■ **Exercise goal**
Begin at the line that contains "Given: Select the RAB6-D probe label" and reproduce it along with every line after it to the end of the listing; skip any pictures.
----------------
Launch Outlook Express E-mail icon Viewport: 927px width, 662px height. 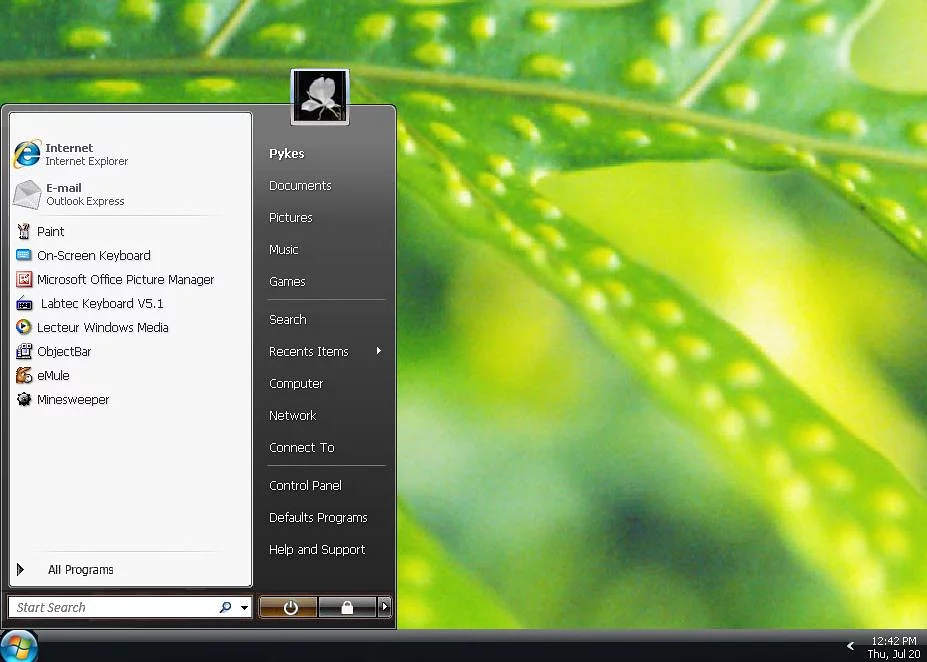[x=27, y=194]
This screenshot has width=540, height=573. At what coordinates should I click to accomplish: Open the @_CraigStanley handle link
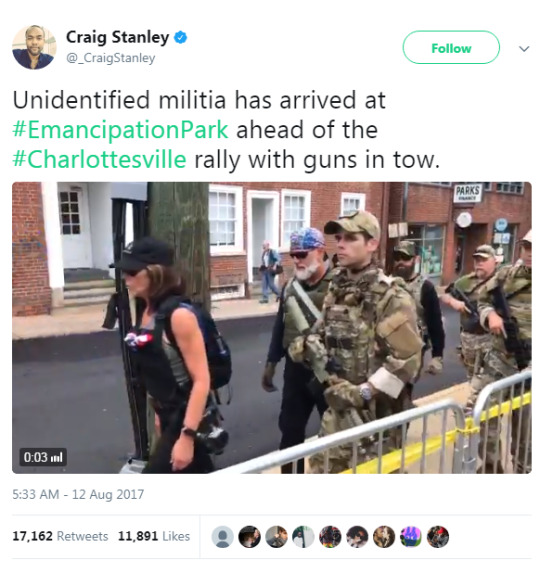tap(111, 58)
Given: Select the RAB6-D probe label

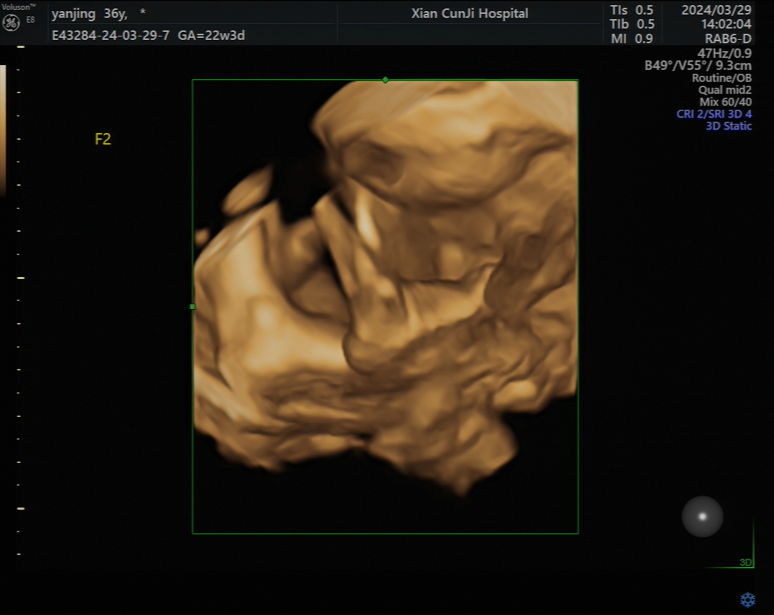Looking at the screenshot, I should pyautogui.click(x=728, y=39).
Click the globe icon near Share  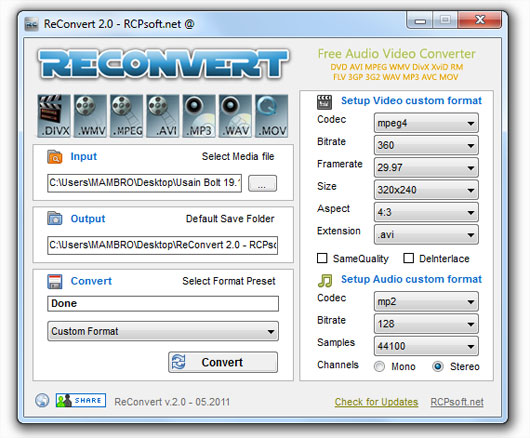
----------------
■ **Written answer**
Given: Select the RAB6-D probe label

Looking at the screenshot, I should pyautogui.click(x=728, y=39).
Click the globe icon near Share  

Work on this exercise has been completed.